Even so, it's hard for me not to feel a pang of sadness over the confirmation that Call of Duty: Black Ops 4, developer Treyarch's newest installment in Activision's mammoth first-person shooter franchise, will be without a traditional singleplayer campaign when it ships this fall.

According to Treyarch, this is a daring move, built around offering a more complex, most involved multiplayer suite than any that's ever existed in a Call of Duty title. And maybe it is; news that BO4 will include a true battle royale mode is certainly intriguing, and there's always a chance that Treyach—routinely the most innovative of Activision's stable of rotating Call of Duty developers—could pull off something truly remarkable. What I played at the game's reveal event yesterday was certainly fun. Daring, though? it's too soon to say.

What I can say is that Treyarch made the best Call of Duty campaigns in the past decade, and its contribution to the strange saga of singleplayer Call of Duty is going to be sorely missed.

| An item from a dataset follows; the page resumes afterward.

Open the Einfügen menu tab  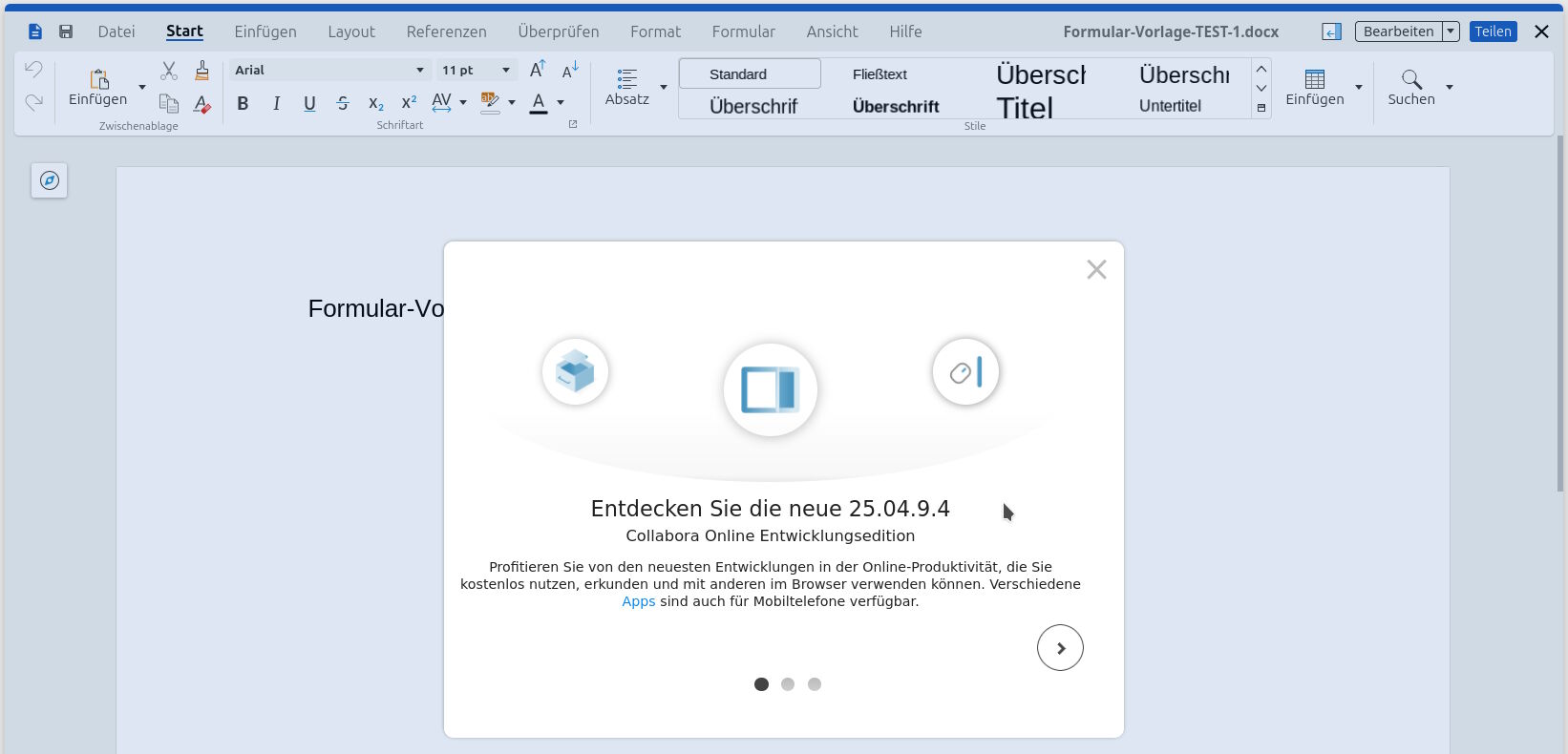pyautogui.click(x=265, y=31)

I've been frustrated with the most recent Call of Duty campaigns, but the core potential of the series' singleplayer narrative remains. Whether at their best or worst, Call of Duty campaigns are massive, expensive, well-researched spectacles, drawing together reams of actual military expertise and fantastical military fiction into a shooting-gallery slurry, each bit suffused with ideas about America's complicated and often ugly relationship with its armed forces.

And Treyarch told these stories the best. The Black Ops series refines the formula to the point of paranoia, pushing it as far as it can possibly go before breaking. From Cold War hallucinations to futures ruined by climate change and overtaken by sentient military AI, Call of Duty: Black Ops has always provided players with absurd and fascinating sites of cultural exploration. The subseries has been smartly designed, wildly written, and blisteringly entertaining to play. The writing is not always good, in a traditional sense, and the design is sometimes too esoteric for its own good. But more than anything else in the entire two-decade Call of Duty ouevre, Black Ops has always offered something to talk and think about—even if you hate it.

But with no traditional singleplayer to speak of, Treyarch is electing not to offer that sort of singular experience this year. From a financial standpoint, that may be a wise decision. It's certainly a money saver. But it's still a loss, and even if the Call of Duty campaign will one day live again, I'm here to pay my respects for its loss here and now.